Ich hatte immer Vertrauen, dass unsere Dokumente nie für menschenfeindliche oder kriminelle Zwecke eingesetzt wurden. Dieses Vertrauen hat sich bei mir bis heute erhalten. Das bestätigte sich auch in vielen Gesprächen mit ehemaligen Kundschaftern und Kurieren, die ich nach der Wende führen konnte. Dass es einzelne Menschen gab, die auch unsere Dokumente missbrauchten, war mir so bewusst wie die Tatsache, dass es auch unter den offiziell hochgelobten MfS-Mitarbeitern Schurken und Verräter gab. Die Welt war für mich schon lange nicht mehr schwarzweiß, auch wenn man in der DDR-Politik oft solche einfachen Töne vernehmen konnte.

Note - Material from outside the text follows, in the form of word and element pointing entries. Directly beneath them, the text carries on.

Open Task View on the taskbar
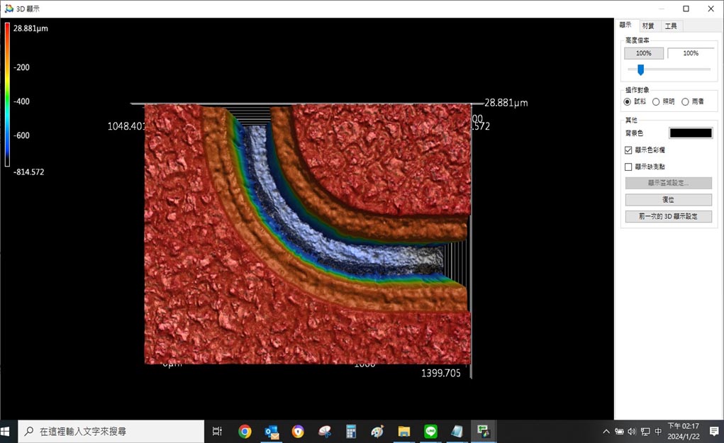The width and height of the screenshot is (724, 443). [218, 431]
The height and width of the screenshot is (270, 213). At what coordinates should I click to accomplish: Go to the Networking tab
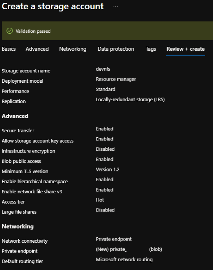pyautogui.click(x=73, y=49)
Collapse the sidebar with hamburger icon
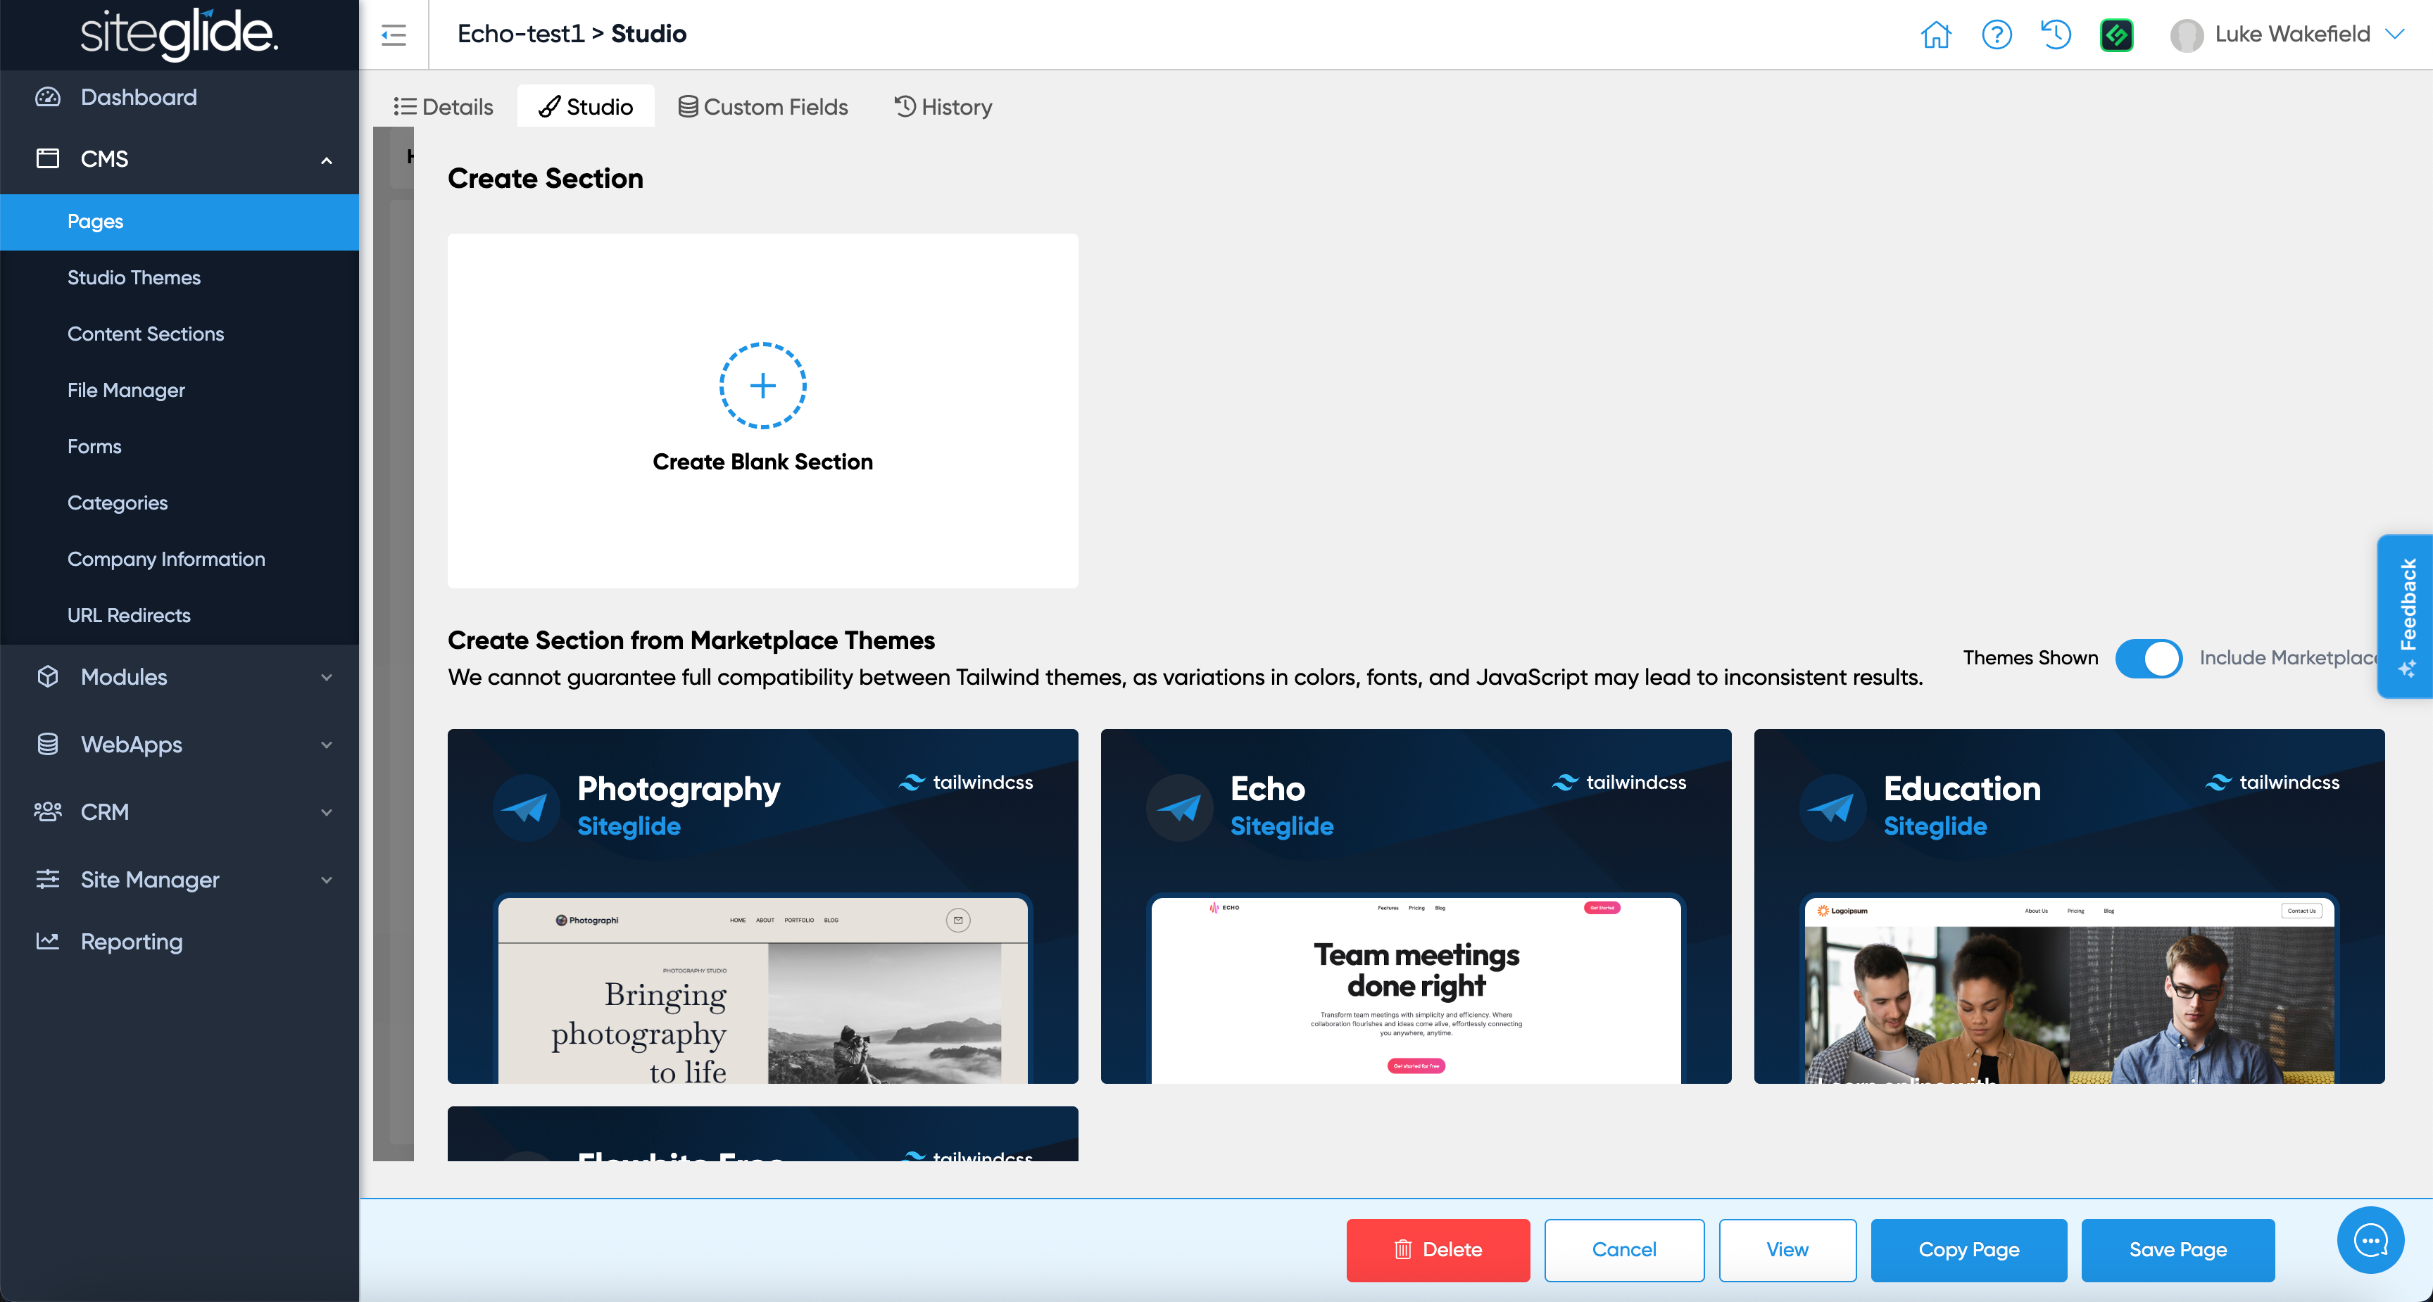The height and width of the screenshot is (1302, 2433). [x=394, y=35]
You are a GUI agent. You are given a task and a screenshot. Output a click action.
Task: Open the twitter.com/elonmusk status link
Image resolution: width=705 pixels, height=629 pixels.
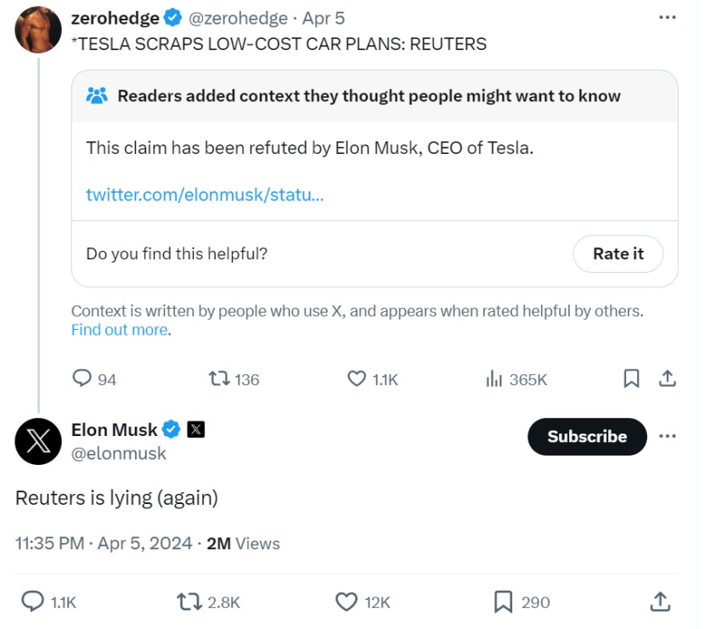point(205,195)
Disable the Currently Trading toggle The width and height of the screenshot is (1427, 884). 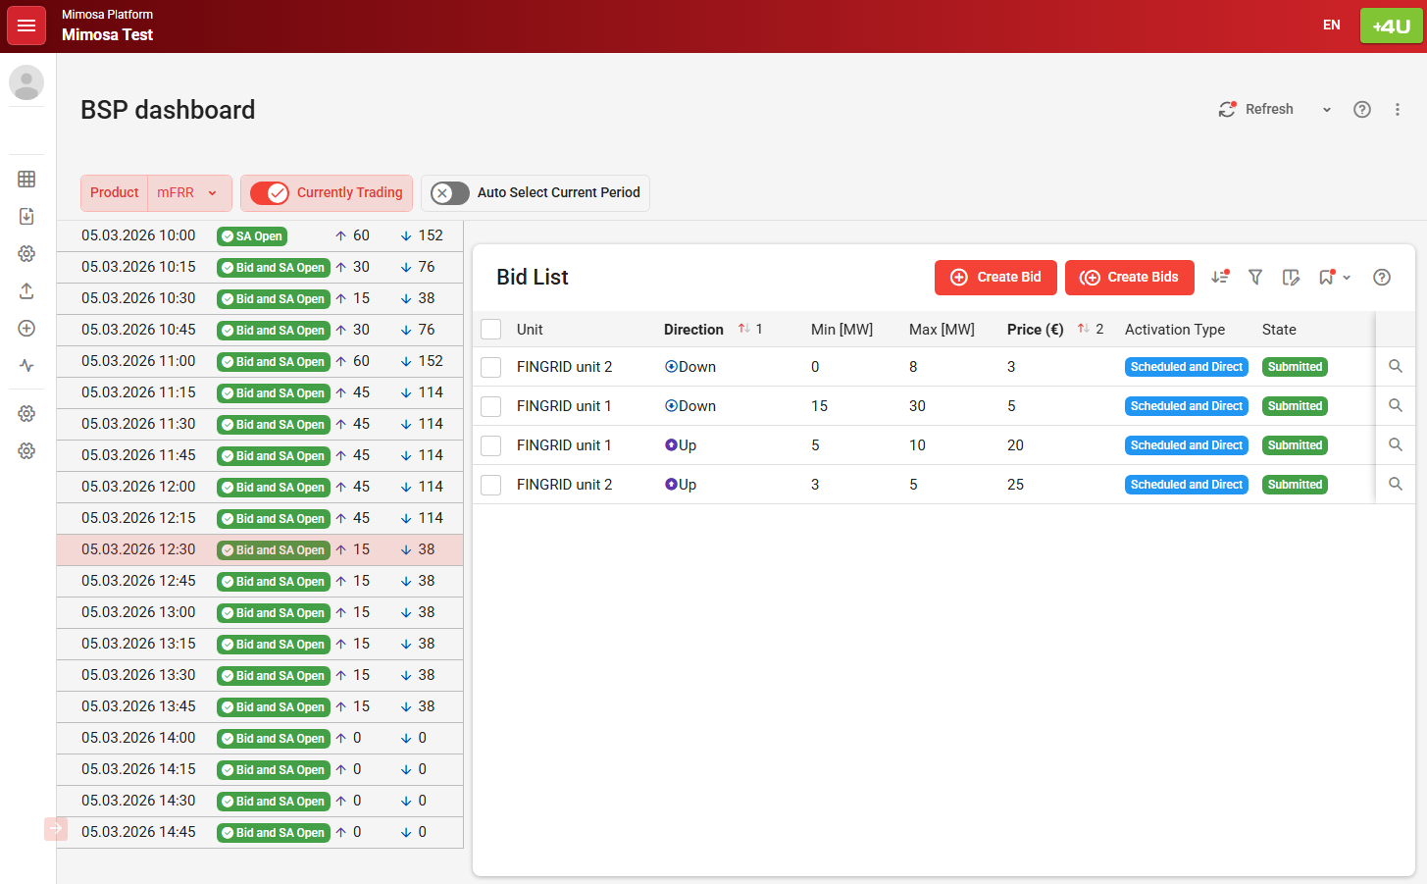coord(272,193)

Günter Pelzl: Der Fälscher. Als Forscher im Operativ-Technischen Sektor des MfS. Autobiografie. Verlag Edition Berolina 2020, 528 Seiten, 19,99 Euro

Zuerst erschienen in der jungen Welt von 13.8.2020

Rezension von Werner Großmann:

Vorbildliche Arbeit

Zu jW vom 13.8.: »Im Dienste des Friedens«

Ich begrüße die Veröffentlichung von »Im Dienste des Friedens«, d. h. Auszügen aus dem Buch »Der Fälscher« von Günter Pelzl, in welchem der Autor auch über seine erfolgreiche Tätigkeit als Offizier des OTS (Operativ-Technischer Sektor) des Ministeriums für Staatssicherheit (MfS) der DDR berichtet. Ich als langjähriger Mitarbeiter und zuletzt Leiter der Hauptverwaltung Aufklärung (HVA) des MfS der DDR kann der Schilderung der erfolgreichen Tätigkeit vom OTS des MfS nur zustimmen. War diese doch eine wesentliche Unterstützung unserer Aufklärungstätigkeit zum Beispiel in der BRD. Konnten wir doch etwa DDR-Bürger, die sich in unserem Auftrag mit Kundschaftern in der BRD trafen, mit diesen Dokumenten reisen lassen. Das geschah über all die Jahre unserer Tätigkeit ohne jegliche Pannen, deren Ursache das Personaldokument gewesen wäre. Natürlich haben auch wir die Tätigkeit des OTS wesentlich unterstützen können, indem wir zum Beispiel durch Kundschafter in der Bundesdruckerei die erforderlichen Unterlagen beschafften. Von großer Bedeutung war das beispielsweise zu dem Zeitpunkt, als die BRD den sogenannten fälschungssicheren Personalausweis einführte. Mit der Einführung dieses Dokuments waren wir tatsächlich in der Lage, unsere inoffiziellen Mitarbeiter damit auszustatten. Ich selbst habe das einmal praktiziert, indem ich mit einem solchen gefälschten Dokument nach Jugoslawien reiste und mich mit Kundschaftern aus der BRD traf. Damit entging ich der Kontrolle jugoslawischer Behörden, die sicher aktiv geworden wären, wenn ich, wie ansonsten üblich, mit DDR-Diplomatenpass gereist wäre. Aber nicht nur diese Passagen des Buches sind zum Lesen zu empfehlen, sondern das Buch insgesamt. Ich beglückwünsche Günter Pelzl erneut zu diesem Buch und danke dem Verlag für die Veröffentlichung.